AUFGABE:
Wiederhole die Zeilen aus den Daten unten Wort für Wort, von der Zeile mit „You are a computer-use agent.“ bis einschließlich der Zeile mit „point(247,375)“. Lass die Bilder dabei weg.

GEGEBENE DATEN:
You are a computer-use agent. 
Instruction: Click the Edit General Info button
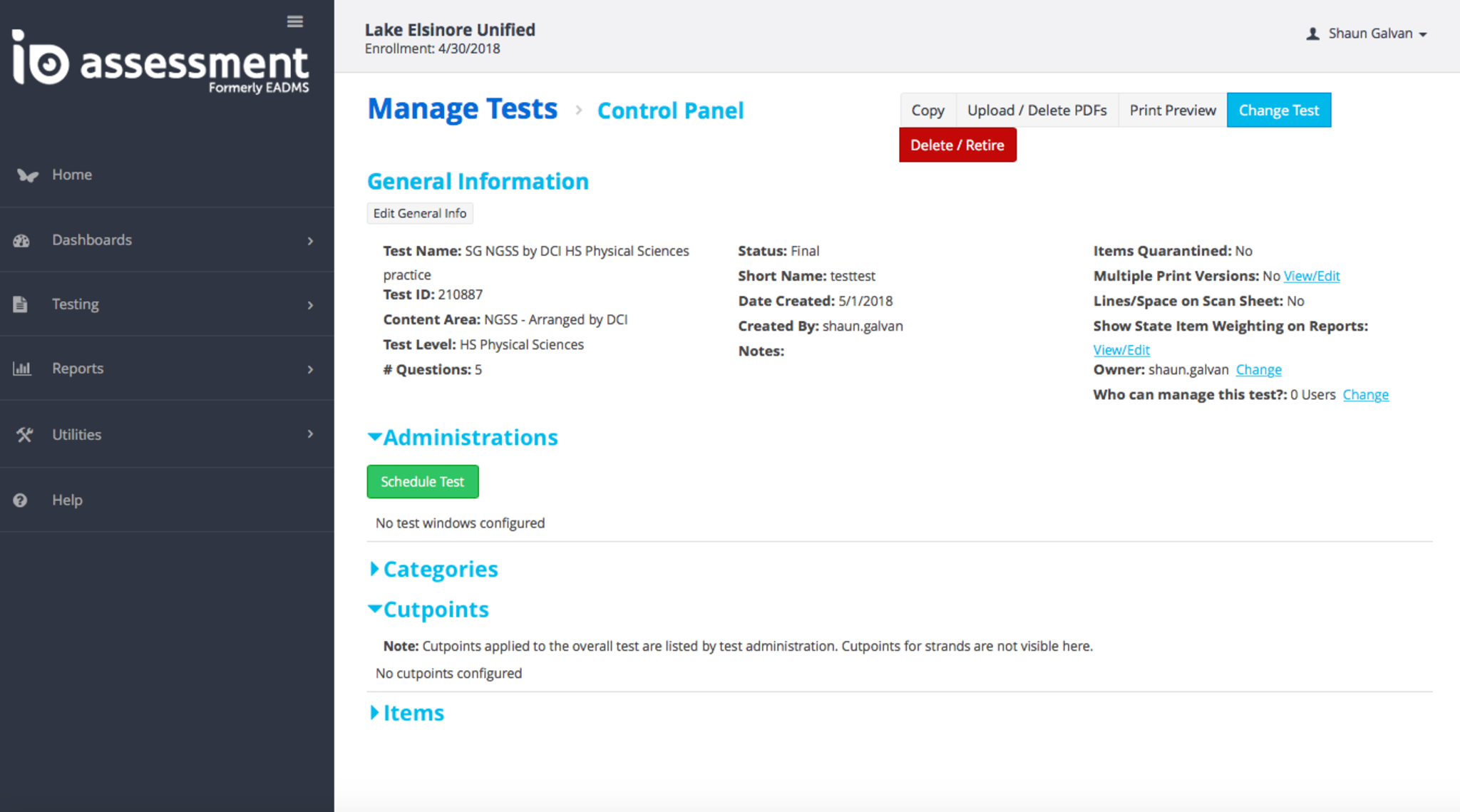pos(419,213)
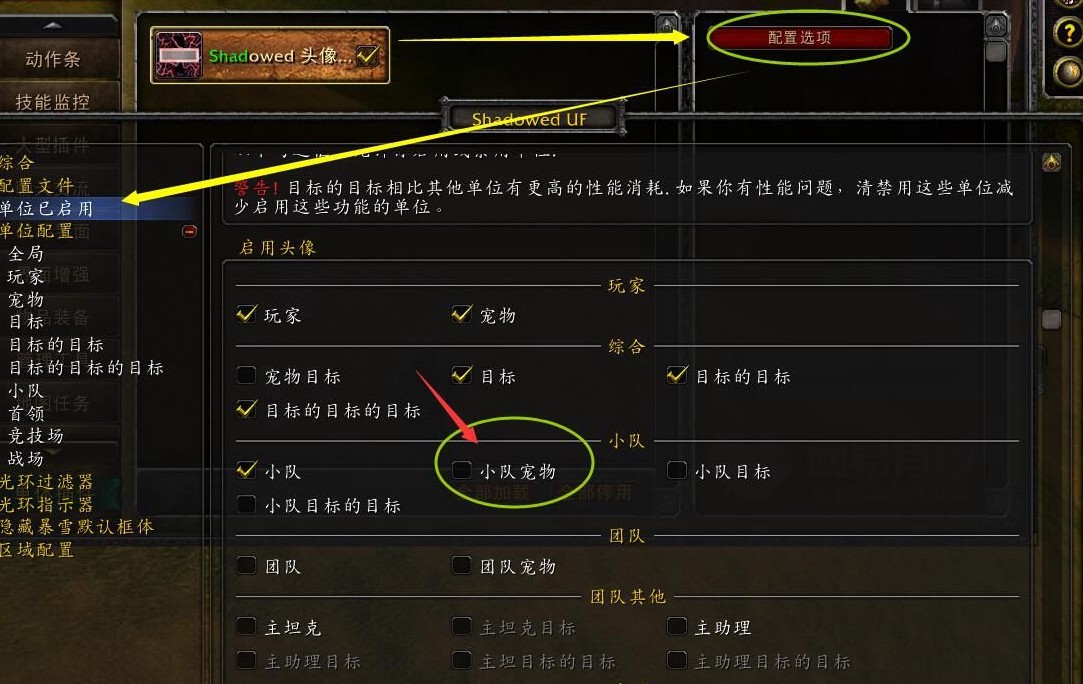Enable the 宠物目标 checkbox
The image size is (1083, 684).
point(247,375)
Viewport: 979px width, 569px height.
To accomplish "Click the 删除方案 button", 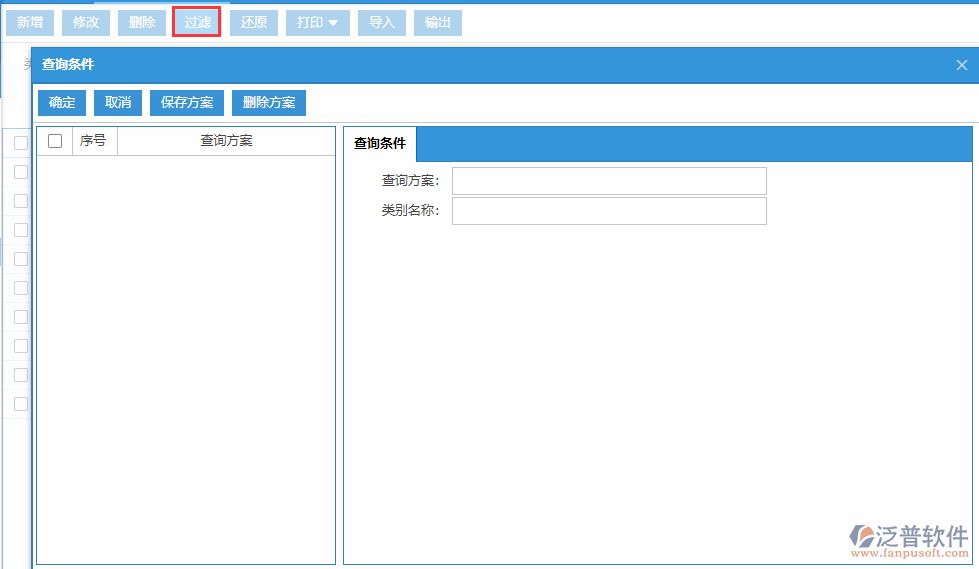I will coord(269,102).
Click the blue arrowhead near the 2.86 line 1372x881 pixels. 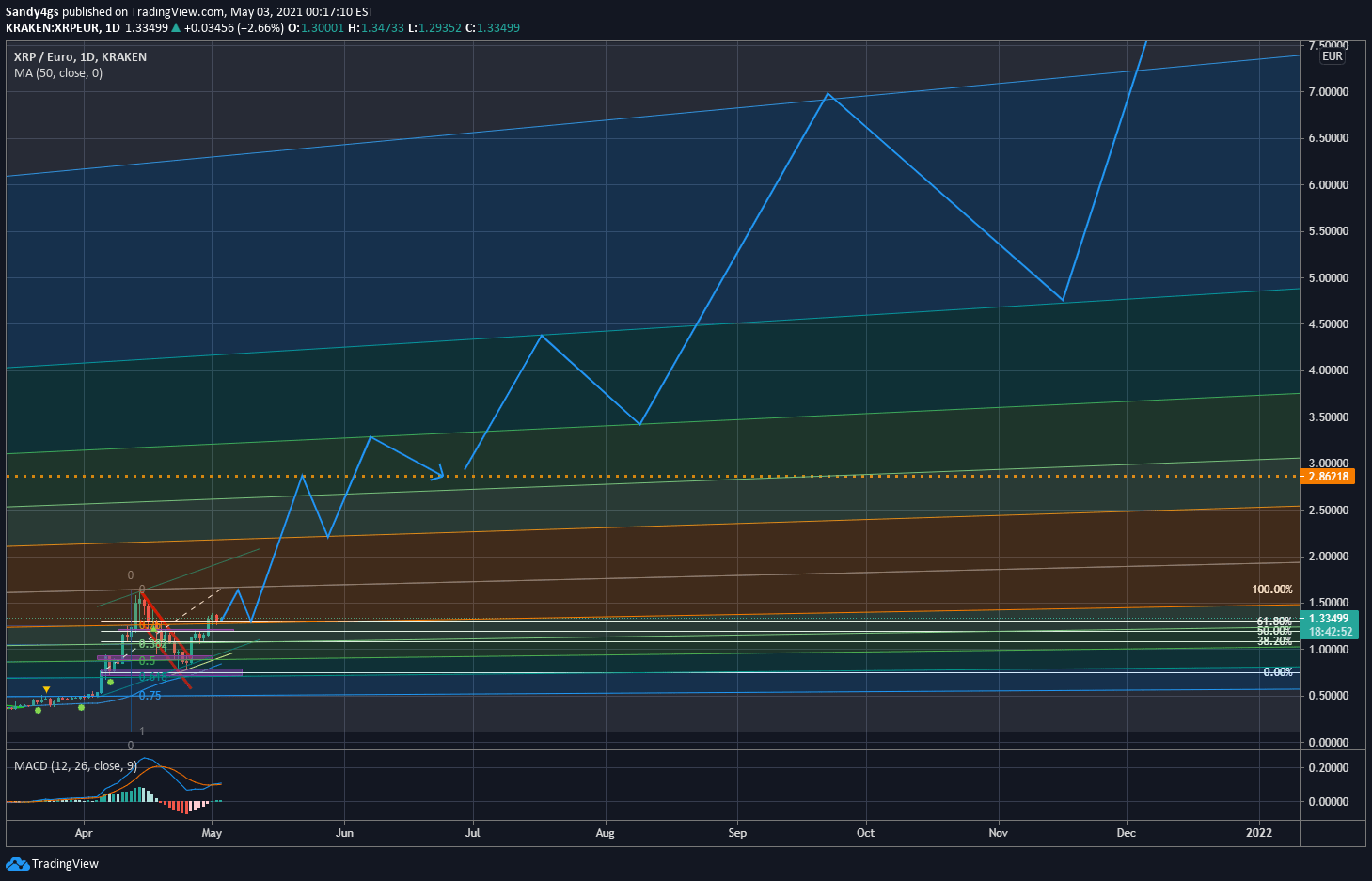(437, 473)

---

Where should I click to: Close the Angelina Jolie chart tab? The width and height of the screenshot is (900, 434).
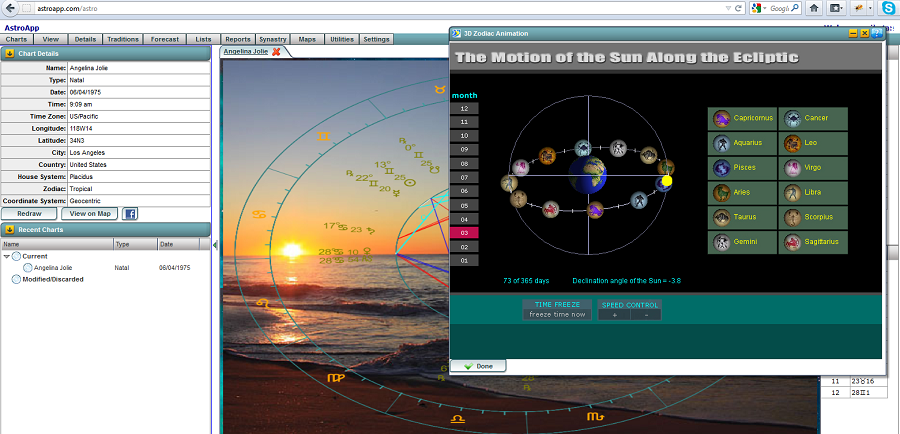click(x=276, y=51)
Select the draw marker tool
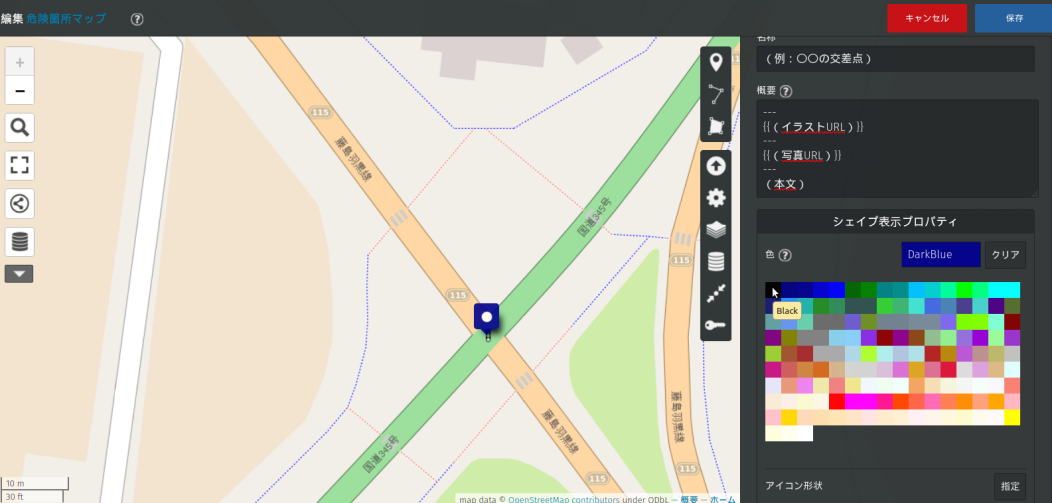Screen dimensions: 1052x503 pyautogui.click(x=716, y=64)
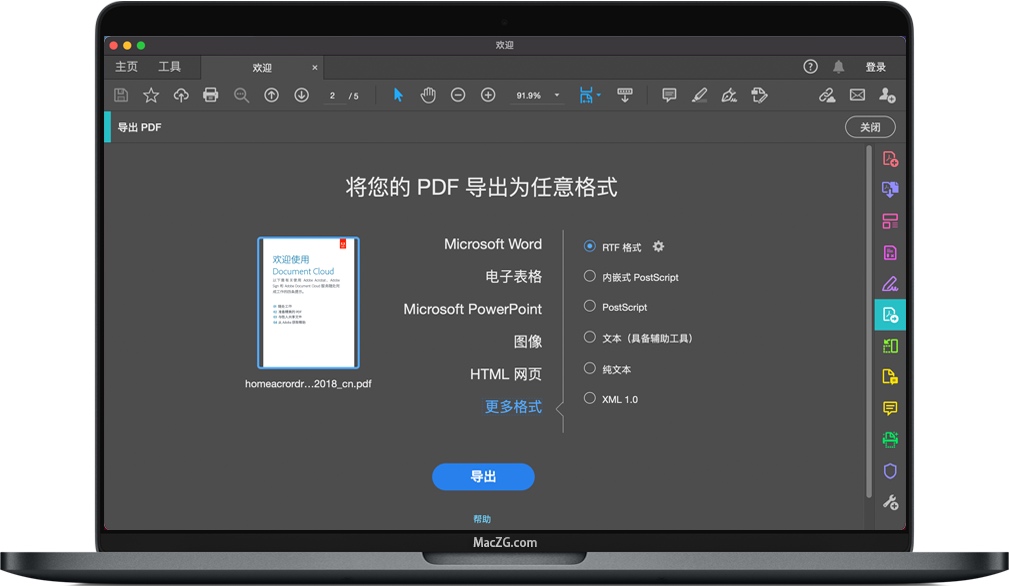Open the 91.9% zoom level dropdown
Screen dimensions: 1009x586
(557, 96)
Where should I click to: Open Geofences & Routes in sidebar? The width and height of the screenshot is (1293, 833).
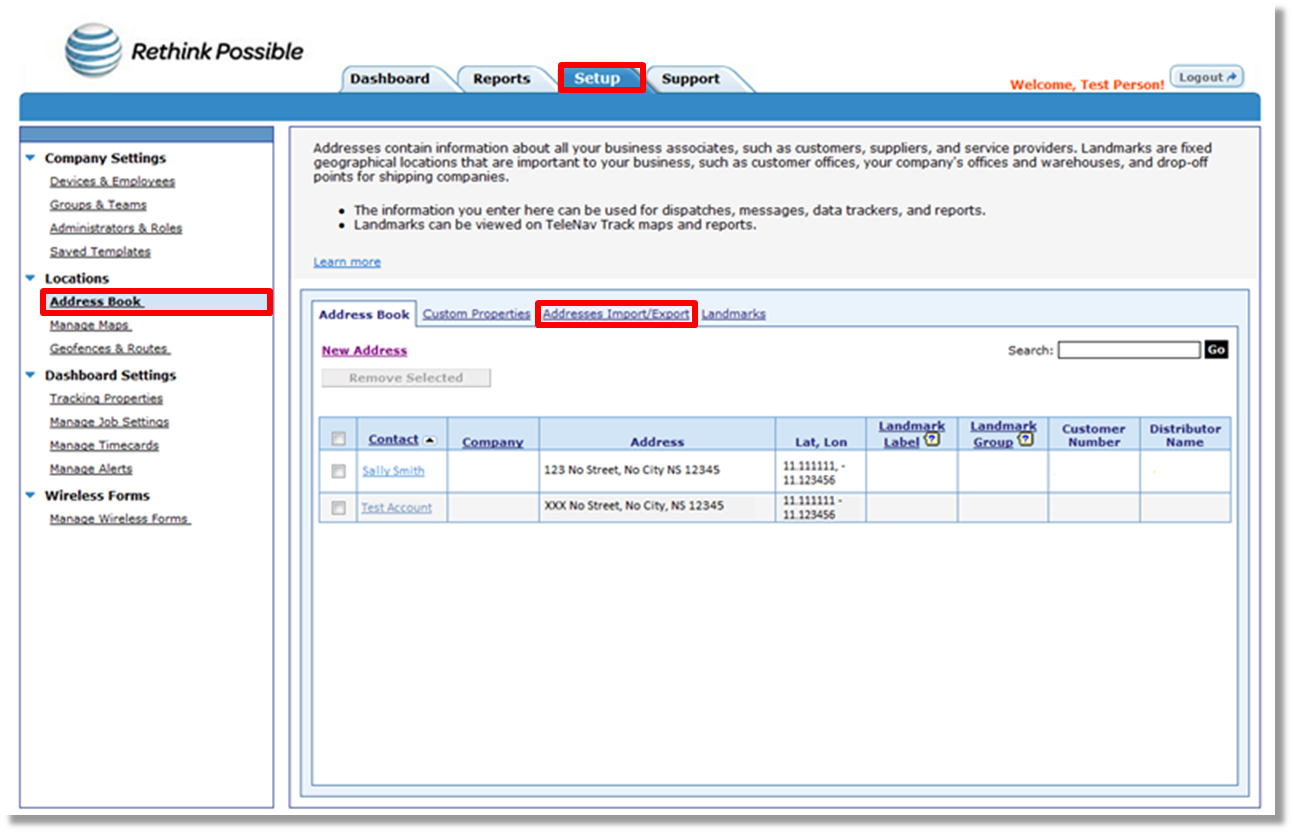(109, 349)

LÖSUNG:
You are a computer-use agent. 
Instruction: Click the Edit General Info button
pos(419,213)
Enable the 宠物目标 checkbox
The image size is (1083, 684).
point(247,375)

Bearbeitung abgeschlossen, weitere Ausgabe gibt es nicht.